Copy every one of the records below word for word, changing nothing and leaving nothing out.

## Begin

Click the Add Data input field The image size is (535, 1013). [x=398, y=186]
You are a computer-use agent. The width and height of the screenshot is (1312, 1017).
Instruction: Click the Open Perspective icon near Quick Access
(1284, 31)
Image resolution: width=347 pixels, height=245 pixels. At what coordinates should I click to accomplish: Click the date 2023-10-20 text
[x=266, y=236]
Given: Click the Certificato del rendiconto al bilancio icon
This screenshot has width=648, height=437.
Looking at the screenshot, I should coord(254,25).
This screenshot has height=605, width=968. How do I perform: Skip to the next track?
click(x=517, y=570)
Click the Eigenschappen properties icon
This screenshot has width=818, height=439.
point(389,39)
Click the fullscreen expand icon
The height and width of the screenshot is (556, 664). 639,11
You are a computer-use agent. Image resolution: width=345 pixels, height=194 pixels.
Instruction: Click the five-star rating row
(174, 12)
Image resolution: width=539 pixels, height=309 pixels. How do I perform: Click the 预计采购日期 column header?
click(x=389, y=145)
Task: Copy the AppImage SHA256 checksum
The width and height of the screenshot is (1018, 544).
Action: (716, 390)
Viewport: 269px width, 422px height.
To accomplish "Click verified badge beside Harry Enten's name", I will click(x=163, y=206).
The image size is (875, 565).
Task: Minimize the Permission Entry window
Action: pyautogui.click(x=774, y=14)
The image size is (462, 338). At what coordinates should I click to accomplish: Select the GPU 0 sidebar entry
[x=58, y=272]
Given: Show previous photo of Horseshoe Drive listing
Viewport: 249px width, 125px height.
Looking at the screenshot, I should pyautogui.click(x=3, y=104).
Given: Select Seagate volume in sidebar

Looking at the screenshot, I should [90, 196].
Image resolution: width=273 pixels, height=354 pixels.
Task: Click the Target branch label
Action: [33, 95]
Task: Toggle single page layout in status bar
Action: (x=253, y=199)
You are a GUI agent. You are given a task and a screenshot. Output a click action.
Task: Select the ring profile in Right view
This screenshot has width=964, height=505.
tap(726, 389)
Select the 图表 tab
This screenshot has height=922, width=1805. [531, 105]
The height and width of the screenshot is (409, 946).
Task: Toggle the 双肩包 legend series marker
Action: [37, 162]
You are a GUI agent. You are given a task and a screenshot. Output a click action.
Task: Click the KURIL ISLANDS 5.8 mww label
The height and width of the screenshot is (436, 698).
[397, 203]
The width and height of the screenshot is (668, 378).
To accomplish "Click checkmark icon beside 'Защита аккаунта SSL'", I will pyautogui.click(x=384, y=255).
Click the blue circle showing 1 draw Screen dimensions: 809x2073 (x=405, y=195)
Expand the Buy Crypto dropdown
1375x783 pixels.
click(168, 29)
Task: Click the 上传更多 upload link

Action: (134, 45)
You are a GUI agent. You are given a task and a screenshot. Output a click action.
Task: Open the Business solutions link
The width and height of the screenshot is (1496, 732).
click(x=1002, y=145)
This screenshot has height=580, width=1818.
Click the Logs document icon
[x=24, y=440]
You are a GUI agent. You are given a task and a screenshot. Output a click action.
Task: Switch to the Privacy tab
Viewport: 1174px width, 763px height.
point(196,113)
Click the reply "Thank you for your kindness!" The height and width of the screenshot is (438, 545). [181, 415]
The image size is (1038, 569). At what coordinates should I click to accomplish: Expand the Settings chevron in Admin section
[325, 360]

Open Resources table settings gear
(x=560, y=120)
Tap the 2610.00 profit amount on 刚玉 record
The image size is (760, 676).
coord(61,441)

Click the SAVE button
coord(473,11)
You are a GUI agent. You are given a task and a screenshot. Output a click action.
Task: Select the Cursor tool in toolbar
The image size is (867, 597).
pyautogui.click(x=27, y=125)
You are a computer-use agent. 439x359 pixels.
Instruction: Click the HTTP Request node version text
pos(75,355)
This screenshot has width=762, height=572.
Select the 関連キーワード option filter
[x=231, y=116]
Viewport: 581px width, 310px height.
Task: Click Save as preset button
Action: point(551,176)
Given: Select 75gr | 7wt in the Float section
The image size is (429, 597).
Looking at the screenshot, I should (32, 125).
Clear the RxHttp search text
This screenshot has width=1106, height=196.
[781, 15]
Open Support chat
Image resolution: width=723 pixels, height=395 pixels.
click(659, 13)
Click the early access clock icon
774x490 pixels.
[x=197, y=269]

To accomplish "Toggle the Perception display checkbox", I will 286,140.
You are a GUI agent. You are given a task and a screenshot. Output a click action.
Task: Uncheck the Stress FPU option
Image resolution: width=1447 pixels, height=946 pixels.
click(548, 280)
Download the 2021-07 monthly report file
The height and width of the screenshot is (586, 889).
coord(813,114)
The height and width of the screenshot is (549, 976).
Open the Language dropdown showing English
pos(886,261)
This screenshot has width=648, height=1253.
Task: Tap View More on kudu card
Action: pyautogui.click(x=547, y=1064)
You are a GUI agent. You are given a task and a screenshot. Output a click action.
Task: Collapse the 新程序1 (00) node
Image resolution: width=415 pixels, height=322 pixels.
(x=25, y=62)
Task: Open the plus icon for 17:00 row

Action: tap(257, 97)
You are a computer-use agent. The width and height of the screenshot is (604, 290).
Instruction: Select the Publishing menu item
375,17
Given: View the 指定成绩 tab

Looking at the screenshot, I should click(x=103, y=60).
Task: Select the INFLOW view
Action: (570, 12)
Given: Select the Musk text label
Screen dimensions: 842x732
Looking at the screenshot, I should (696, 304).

## End

**Task solution**
Click the Add Data input field The image size is (535, 1013). [x=398, y=186]
You are a computer-use agent. The width and height of the screenshot is (1312, 1017).
Instruction: Click the Open Perspective icon near Quick Access
(1284, 31)
Image resolution: width=347 pixels, height=245 pixels. At what coordinates should I click to accomplish: Click the date 2023-10-20 text
[x=266, y=236]
Given: Click the Certificato del rendiconto al bilancio icon
This screenshot has width=648, height=437.
Looking at the screenshot, I should coord(254,25).
This screenshot has height=605, width=968. How do I perform: Skip to the next track?
click(x=517, y=570)
Click the Eigenschappen properties icon
This screenshot has width=818, height=439.
point(389,39)
Click the fullscreen expand icon
The height and width of the screenshot is (556, 664). 639,11
You are a computer-use agent. Image resolution: width=345 pixels, height=194 pixels.
Instruction: Click the five-star rating row
(174, 12)
Image resolution: width=539 pixels, height=309 pixels. How do I perform: Click the 预计采购日期 column header?
click(x=389, y=145)
Task: Copy the AppImage SHA256 checksum
The width and height of the screenshot is (1018, 544).
Action: (716, 390)
Viewport: 269px width, 422px height.
To accomplish "Click verified badge beside Harry Enten's name", I will click(x=163, y=206).
The image size is (875, 565).
Task: Minimize the Permission Entry window
Action: pyautogui.click(x=774, y=14)
The image size is (462, 338). At what coordinates should I click to accomplish: Select the GPU 0 sidebar entry
[x=58, y=272]
Given: Show previous photo of Horseshoe Drive listing
Viewport: 249px width, 125px height.
Looking at the screenshot, I should pyautogui.click(x=3, y=104).
Given: Select Seagate volume in sidebar

Looking at the screenshot, I should [90, 196].
Image resolution: width=273 pixels, height=354 pixels.
Task: Click the Target branch label
Action: [33, 95]
Task: Toggle single page layout in status bar
Action: (x=253, y=199)
You are a GUI agent. You are given a task and a screenshot. Output a click action.
Task: Select the ring profile in Right view
This screenshot has width=964, height=505.
tap(726, 389)
Select the 图表 tab
This screenshot has height=922, width=1805. [531, 105]
The height and width of the screenshot is (409, 946).
Task: Toggle the 双肩包 legend series marker
Action: [37, 162]
You are a GUI agent. You are given a task and a screenshot. Output a click action.
Task: Click the KURIL ISLANDS 5.8 mww label
The height and width of the screenshot is (436, 698).
[397, 203]
The width and height of the screenshot is (668, 378).
To accomplish "Click checkmark icon beside 'Защита аккаунта SSL'", I will pyautogui.click(x=384, y=255).
Click the blue circle showing 1 draw Screen dimensions: 809x2073 (x=405, y=195)
Expand the Buy Crypto dropdown
1375x783 pixels.
click(168, 29)
Task: Click the 上传更多 upload link

Action: (134, 45)
You are a GUI agent. You are given a task and a screenshot. Output a click action.
Task: Open the Business solutions link
The width and height of the screenshot is (1496, 732).
click(x=1002, y=145)
This screenshot has height=580, width=1818.
Click the Logs document icon
[x=24, y=440]
You are a GUI agent. You are given a task and a screenshot. Output a click action.
Task: Switch to the Privacy tab
Viewport: 1174px width, 763px height.
point(196,113)
Click the reply "Thank you for your kindness!" The height and width of the screenshot is (438, 545). [181, 415]
The image size is (1038, 569). At what coordinates should I click to accomplish: Expand the Settings chevron in Admin section
[325, 360]

Open Resources table settings gear
(x=560, y=120)
Tap the 2610.00 profit amount on 刚玉 record
The image size is (760, 676).
coord(61,441)

Click the SAVE button
coord(473,11)
You are a GUI agent. You are given a task and a screenshot. Output a click action.
Task: Select the Cursor tool in toolbar
The image size is (867, 597).
pyautogui.click(x=27, y=125)
You are a computer-use agent. 439x359 pixels.
Instruction: Click the HTTP Request node version text
pos(75,355)
This screenshot has width=762, height=572.
Select the 関連キーワード option filter
[x=231, y=116]
Viewport: 581px width, 310px height.
Task: Click Save as preset button
Action: point(551,176)
Given: Select 75gr | 7wt in the Float section
The image size is (429, 597).
Looking at the screenshot, I should (32, 125).
Clear the RxHttp search text
This screenshot has width=1106, height=196.
[781, 15]
Open Support chat
Image resolution: width=723 pixels, height=395 pixels.
click(659, 13)
Click the early access clock icon
774x490 pixels.
[x=197, y=269]

To accomplish "Toggle the Perception display checkbox", I will 286,140.
You are a GUI agent. You are given a task and a screenshot. Output a click action.
Task: Uncheck the Stress FPU option
Image resolution: width=1447 pixels, height=946 pixels.
click(548, 280)
Download the 2021-07 monthly report file
The height and width of the screenshot is (586, 889).
coord(813,114)
The height and width of the screenshot is (549, 976).
Open the Language dropdown showing English
pos(886,261)
This screenshot has width=648, height=1253.
Task: Tap View More on kudu card
Action: pyautogui.click(x=547, y=1064)
You are a GUI agent. You are given a task and a screenshot. Output a click action.
Task: Collapse the 新程序1 (00) node
Image resolution: width=415 pixels, height=322 pixels.
(x=25, y=62)
Task: Open the plus icon for 17:00 row

Action: tap(257, 97)
You are a computer-use agent. The width and height of the screenshot is (604, 290).
Instruction: Select the Publishing menu item
375,17
Given: View the 指定成绩 tab

Looking at the screenshot, I should click(x=103, y=60).
Task: Select the INFLOW view
Action: (570, 12)
Given: Select the Musk text label
Screen dimensions: 842x732
Looking at the screenshot, I should (696, 304).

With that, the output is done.